Breast Cancer Awareness, Day 26

I wanted to be sure to include a piece from the perspective of caregiver. Too often, the people taking care of the patients are forgotten, but their lives are upside down as well – between worry (stress), added responsibilities around the house/transportation/etc. (stress), plus just the absence of their usual partner/family member/friend in the normal way.

The Big Man was gracious enough to write a little piece, but I want just to point out – this is his experience with me as a patient. Your patient might be different. It is important to find out from the person you’re caring for what they need. That is the only one-size-fits-all advice.

Let me introduce myself – I am Tom, Heat’s husband. She refers to me as The Big Man in her blog.
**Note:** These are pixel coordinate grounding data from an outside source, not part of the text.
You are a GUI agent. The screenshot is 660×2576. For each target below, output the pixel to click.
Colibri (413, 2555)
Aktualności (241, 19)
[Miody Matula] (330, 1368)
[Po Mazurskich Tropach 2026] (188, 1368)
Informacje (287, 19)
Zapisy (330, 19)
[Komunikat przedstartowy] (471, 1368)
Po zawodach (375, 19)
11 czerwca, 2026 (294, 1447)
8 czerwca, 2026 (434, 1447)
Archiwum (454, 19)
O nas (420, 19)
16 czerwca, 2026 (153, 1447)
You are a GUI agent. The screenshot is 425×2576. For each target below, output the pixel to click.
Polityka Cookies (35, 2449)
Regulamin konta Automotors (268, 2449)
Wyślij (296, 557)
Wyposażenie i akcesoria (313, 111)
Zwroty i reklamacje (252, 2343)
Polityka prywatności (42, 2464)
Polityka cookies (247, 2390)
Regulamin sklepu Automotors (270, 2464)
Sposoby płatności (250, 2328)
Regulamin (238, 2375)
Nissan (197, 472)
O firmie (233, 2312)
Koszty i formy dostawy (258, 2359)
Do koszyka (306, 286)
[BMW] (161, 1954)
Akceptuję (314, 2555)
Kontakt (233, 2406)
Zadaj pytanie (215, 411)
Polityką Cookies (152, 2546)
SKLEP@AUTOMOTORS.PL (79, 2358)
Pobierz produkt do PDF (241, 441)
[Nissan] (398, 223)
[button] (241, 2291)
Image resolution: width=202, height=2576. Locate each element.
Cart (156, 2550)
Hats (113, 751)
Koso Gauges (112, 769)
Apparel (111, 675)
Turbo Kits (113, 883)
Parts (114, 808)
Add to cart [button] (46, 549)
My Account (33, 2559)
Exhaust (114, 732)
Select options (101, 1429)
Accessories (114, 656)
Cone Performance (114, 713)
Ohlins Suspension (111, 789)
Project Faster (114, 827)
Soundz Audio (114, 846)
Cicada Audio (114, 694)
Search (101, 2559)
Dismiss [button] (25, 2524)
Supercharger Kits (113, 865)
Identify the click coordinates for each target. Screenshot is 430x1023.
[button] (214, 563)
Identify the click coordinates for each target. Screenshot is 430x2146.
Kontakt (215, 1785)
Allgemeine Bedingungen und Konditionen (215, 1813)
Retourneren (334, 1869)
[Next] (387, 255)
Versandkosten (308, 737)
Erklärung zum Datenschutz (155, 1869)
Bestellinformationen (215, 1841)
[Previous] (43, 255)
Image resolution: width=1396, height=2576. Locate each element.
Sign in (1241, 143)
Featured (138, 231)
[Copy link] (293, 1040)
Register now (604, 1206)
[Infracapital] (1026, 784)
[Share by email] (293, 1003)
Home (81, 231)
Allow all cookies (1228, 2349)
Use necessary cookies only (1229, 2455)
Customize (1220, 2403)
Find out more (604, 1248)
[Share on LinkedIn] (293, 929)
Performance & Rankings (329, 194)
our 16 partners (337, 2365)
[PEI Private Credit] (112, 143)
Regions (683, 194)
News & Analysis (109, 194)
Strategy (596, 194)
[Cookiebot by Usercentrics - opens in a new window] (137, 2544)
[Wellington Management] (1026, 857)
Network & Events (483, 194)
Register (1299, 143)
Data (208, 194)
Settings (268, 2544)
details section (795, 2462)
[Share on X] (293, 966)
She wanted me to share a bit about being a caregiver during her bout with Hodgkin’s Lymphoma. It was almost five years ago, but many of the memories remain vivid.

When she was diagnosed, it was a shock to both of us, but Heat did not waste a lot of time on tears and resentment about her situation. She was very positive about being cured from the very beginning of her treatment, but I have to admit that for a time I thought that she was not being “realistic” enough, even though chances were very high that she would be cured. I wish now that I had bought into her positive attitude sooner, and better supported her in her thinking right away. Sometimes “realism” is a good thing, but it was her fight, and she needed to fight it her way.

I also wish that I would have responded better in the amount of time I spent with her. There were times that I should have left work earlier and been home sooner. I feel badly about this to this day. Don’t get me wrong – I’m not saying that I was a failure as a caregiver, but I could have done better. She was in a fight for her life, and she needed me to be with her as much as I could be. Even in situations where someone else that we love is obviously in need of presence and care, it can be very easy to think of oneself first.

Enough of the confessions. So much of what I was able to do for Heat was based in simply being present. She did not want to be treated as a “sick person” and tried to live as normal a life as possible. To be with her, to share her fears and hopes, was a great blessing. Her positive attitude did make it much easier for me to help care for her, and in the times that she was down in spirit, I felt it my job to be reassuring and encouraging in my words and actions with her. Most of the time, it was not difficult to be of service. Whether in fixing dinner or going with her to her chemotherapy sessions, I felt good about helping and knew that she appreciated it.

Loving each other, of course, was key.

Heat is a fighter, and I learned much from her example about how to deal with a deadly disease. I am glad that I was able to help her during her struggle, albeit imperfectly. We knew that Hodgkin’s had a high cure rate, and that gave us a lot of hope. That hope has come to fruition in Heat’s recovery, remission and cure.